* EXCERPT *
────

In this case, τ′₀ defines a differential form at the point p as follows. For a curve γ(t) = p_t in M starting at p, we can associate the tangent vector X, as well as a transport map τ_t^γ. Taking the derivative determines a linear map

${\displaystyle X\mapsto \left.{\frac {d}{dt}}\tau _{t}^{\gamma }\right|_{t=0}=\theta (X)\in {\mathfrak {g}}.}$

So θ defines a g-valued differential 1-form on M.

This form, however, is dependent on the choice of parametrized coordinate system. If h : U → H is an H-relation between two parametrized coordinate systems φ and φ′, then the corresponding values of θ are also related by

${\displaystyle \theta _{p}^{\prime }=Ad(h_{p}^{-1})\theta _{p}+h_{p}^{*}\omega _{H},}$

where ω_H is the Maurer-Cartan form of H.

A Cartan geometry modelled on a homogeneous space G/H can be viewed as a deformation of this geometry which allows for the presence of curvature. For example:

• a Riemannian manifold can be seen as a deformation of Euclidean space;
• a Lorentzian manifold can be seen as a deformation of Minkowski space;
• a conformal manifold can be seen as a deformation of the conformal sphere;
• a manifold equipped with an affine connection can be seen as a deformation of an affine space.

────

* DATASET EXTRACT *
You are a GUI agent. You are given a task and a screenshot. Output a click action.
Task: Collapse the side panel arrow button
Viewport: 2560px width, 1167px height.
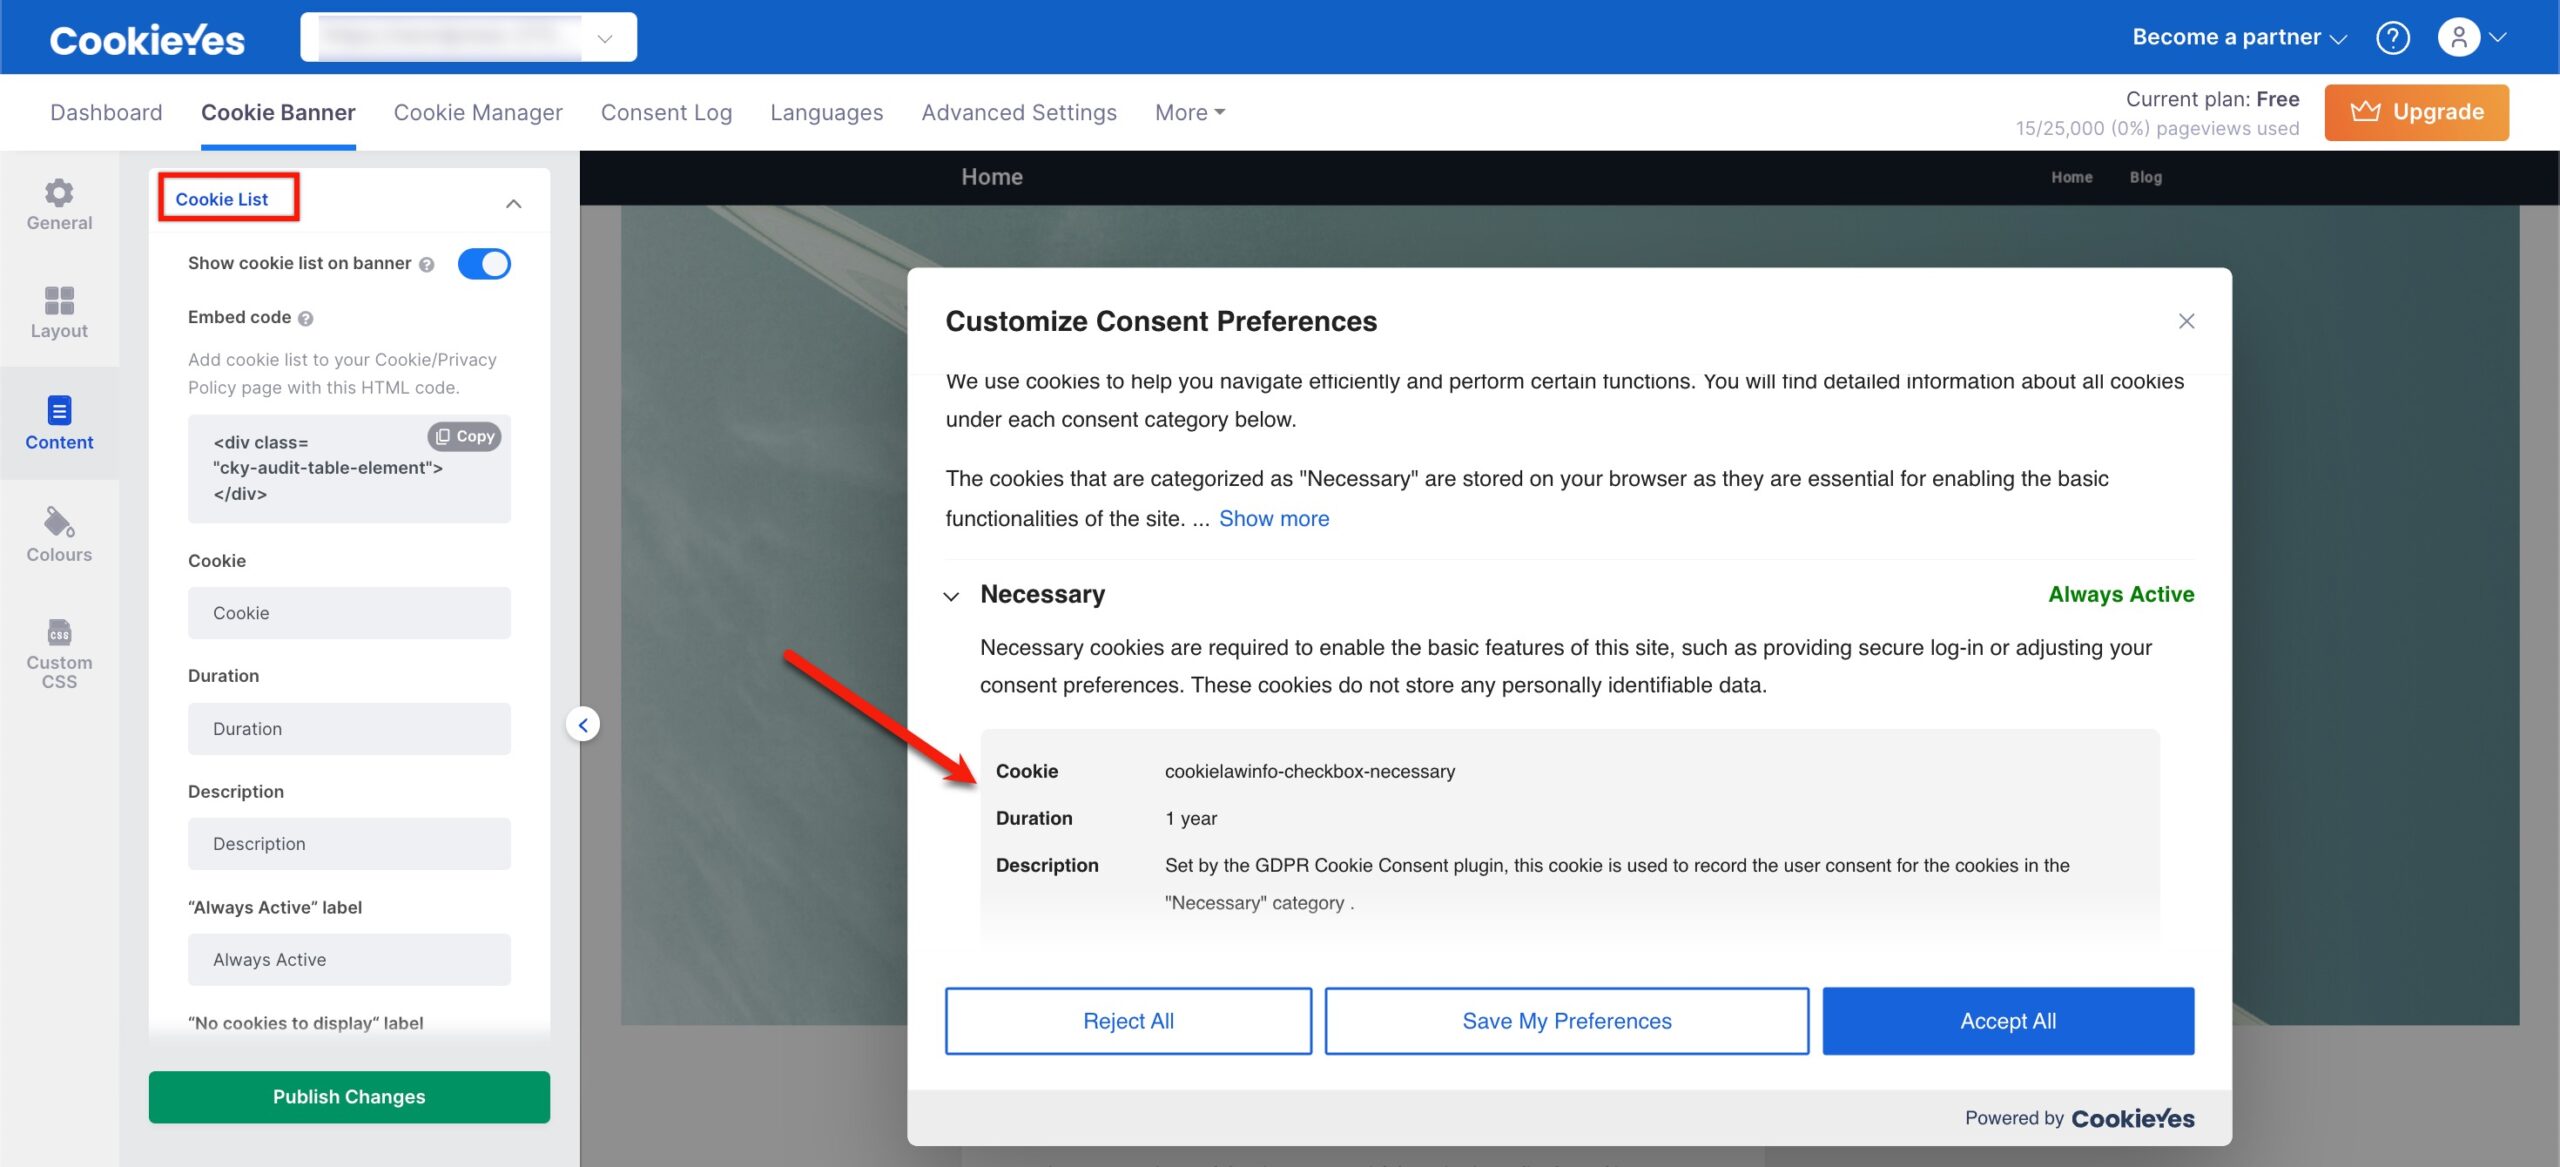click(583, 724)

────

* EXERCISE TASK *
Return the passage of the Cartan geometry excerpt from "This form, however, is" to "Maurer-Cartan form of H.", word for word. Nothing in the listing is needed here.

* RESPONSE *
This form, however, is dependent on the choice of parametrized coordinate system. If h : U → H is an H-relation between two parametrized coordinate systems φ and φ′, then the corresponding values of θ are also related by

${\displaystyle \theta _{p}^{\prime }=Ad(h_{p}^{-1})\theta _{p}+h_{p}^{*}\omega _{H},}$

where ω_H is the Maurer-Cartan form of H.